One reference to Bigarny’s knowledge of ancient Rome relates to
Antonio de Guevara (1480?–1545),9 who was himself Burgundian, a
collector of art and antiquities, and one of the great authorities on
the antique. Guevara had close personal contacts to several of
Bigarny’s colleagues in 1530s Valladolid, and in his Epístolas
Familiares10 he recounts several archaeological curiosities and
references to current artworks, as well as a long-winded account of
Portia’s suicide (according to tradition, she swallowed live coals).
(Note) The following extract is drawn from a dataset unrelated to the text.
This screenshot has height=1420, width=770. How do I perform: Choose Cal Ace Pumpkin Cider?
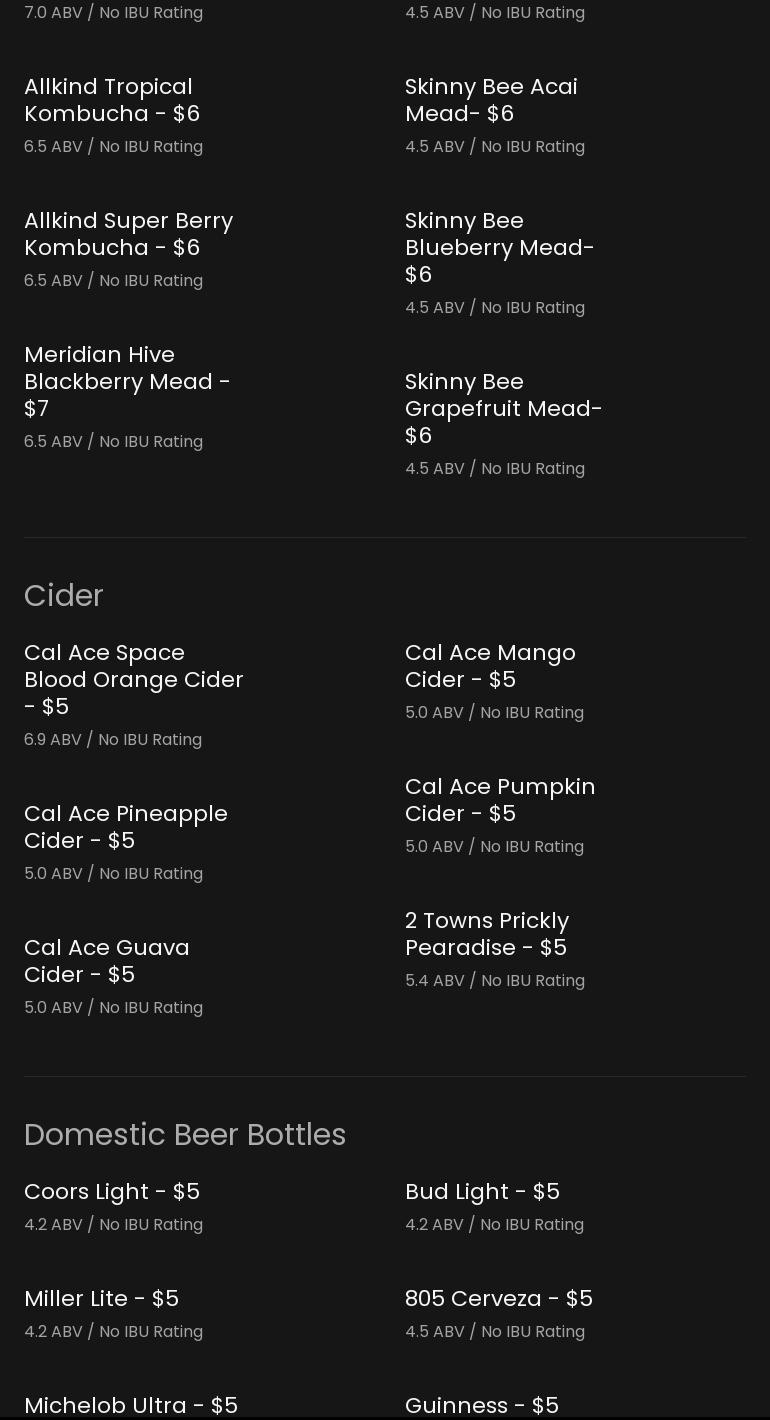point(500,800)
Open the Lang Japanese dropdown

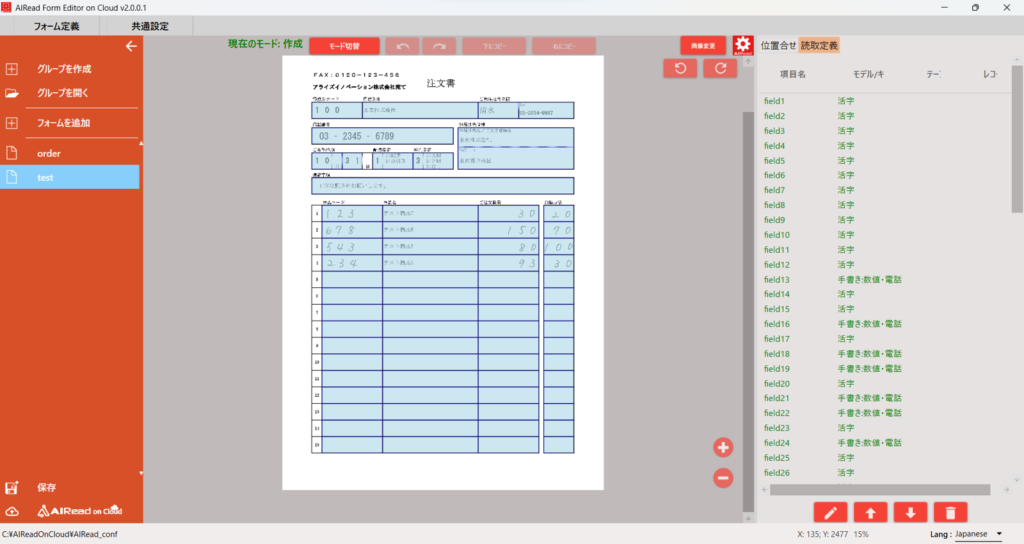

It
was largely due to figures such as Guevara11 that Spanish artists like
Bigarny could reinterpret lesser known ancient subjects (like the
death of Portia) at this early stage of their Renaissance.12 Equally,
however, Bigarny’s appreciation of the antique must have been
informed by direct access to collections, such as those belonging to
the Dukes of Medinaceli and housed in their Palace of Cogolludo in
Guadalajara, near to Peñaranda del Duero.13 Not only did these
collections provide artists like Bigarny with models for architecture,
sculpture and painting, they also served to advertise the cultural
status and gravitas of their owner; such an informed and educated
figure as Bigarny would have been all too aware of how this latter
purpose might be used to his own advantage.